- [SOURCE DATA]
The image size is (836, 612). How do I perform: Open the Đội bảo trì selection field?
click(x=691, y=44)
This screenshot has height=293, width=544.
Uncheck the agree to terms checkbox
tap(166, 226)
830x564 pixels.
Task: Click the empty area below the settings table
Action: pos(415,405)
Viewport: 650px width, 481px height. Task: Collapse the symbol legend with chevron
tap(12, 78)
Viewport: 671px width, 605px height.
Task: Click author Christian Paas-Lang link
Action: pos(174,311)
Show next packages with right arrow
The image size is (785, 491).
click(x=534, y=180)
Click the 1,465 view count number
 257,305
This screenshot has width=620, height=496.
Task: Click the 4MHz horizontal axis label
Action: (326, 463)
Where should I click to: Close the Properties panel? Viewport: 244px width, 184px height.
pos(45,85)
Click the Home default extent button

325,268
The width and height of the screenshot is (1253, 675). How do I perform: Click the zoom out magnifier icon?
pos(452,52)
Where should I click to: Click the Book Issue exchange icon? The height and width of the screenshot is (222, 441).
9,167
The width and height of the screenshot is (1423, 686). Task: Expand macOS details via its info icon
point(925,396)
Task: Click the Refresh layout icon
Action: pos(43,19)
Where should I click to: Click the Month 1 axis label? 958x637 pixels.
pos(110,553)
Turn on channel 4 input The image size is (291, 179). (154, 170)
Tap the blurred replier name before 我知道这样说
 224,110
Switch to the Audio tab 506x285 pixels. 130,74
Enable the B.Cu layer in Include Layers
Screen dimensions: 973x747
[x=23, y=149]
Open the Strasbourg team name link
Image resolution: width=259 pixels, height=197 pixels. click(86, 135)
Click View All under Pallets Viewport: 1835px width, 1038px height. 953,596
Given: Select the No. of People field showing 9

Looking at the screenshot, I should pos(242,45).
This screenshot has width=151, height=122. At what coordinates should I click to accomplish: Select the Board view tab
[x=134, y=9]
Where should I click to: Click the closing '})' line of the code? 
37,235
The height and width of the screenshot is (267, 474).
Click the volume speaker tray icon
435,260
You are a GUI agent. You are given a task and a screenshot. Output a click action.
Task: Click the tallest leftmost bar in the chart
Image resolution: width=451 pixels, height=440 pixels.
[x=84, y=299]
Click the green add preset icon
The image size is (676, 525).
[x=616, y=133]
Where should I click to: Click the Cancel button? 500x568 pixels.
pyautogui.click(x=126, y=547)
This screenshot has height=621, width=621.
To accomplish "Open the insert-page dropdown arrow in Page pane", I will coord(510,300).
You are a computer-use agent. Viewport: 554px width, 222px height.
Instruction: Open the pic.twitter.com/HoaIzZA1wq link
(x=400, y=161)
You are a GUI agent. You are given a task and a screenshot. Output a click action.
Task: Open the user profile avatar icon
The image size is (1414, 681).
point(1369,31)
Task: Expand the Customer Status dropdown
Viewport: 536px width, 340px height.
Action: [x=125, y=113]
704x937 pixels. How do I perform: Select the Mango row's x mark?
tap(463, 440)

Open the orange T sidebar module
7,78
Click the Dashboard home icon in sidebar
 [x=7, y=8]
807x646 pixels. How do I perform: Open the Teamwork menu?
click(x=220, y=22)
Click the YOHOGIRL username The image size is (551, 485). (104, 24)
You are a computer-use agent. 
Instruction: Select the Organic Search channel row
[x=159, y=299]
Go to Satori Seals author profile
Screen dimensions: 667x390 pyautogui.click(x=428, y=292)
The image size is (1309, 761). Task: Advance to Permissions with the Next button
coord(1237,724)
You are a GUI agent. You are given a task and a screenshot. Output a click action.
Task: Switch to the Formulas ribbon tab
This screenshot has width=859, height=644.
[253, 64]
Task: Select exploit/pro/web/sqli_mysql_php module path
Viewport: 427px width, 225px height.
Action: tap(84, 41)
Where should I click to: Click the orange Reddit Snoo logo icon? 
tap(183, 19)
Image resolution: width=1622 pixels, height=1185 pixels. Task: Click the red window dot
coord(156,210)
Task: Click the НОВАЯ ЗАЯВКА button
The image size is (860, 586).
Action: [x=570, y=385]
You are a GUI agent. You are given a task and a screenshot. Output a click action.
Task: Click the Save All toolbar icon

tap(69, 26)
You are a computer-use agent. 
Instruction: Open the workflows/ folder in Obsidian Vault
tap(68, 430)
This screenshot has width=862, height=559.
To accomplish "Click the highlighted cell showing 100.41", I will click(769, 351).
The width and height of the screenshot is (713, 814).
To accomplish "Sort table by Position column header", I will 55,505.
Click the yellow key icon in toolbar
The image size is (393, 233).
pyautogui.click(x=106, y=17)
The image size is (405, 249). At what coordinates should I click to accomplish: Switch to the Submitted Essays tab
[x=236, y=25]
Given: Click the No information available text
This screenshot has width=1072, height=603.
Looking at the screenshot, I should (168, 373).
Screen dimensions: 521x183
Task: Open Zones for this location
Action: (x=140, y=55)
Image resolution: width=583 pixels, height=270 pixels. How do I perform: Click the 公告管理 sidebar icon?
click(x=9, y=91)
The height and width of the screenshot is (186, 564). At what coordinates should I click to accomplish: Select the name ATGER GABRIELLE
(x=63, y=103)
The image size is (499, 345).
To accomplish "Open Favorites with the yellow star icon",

- [WORK INSTRUCTIONS]
Filter the entries and copy out every line with the word "will".

- [EXERCISE SOLUTION]
To accomplish "Open the insert-page dropdown arrow in Page pane", I will coord(510,300).
To accomplish "Click the highlighted cell showing 100.41", I will click(769, 351).
To accomplish "Sort table by Position column header", I will 55,505.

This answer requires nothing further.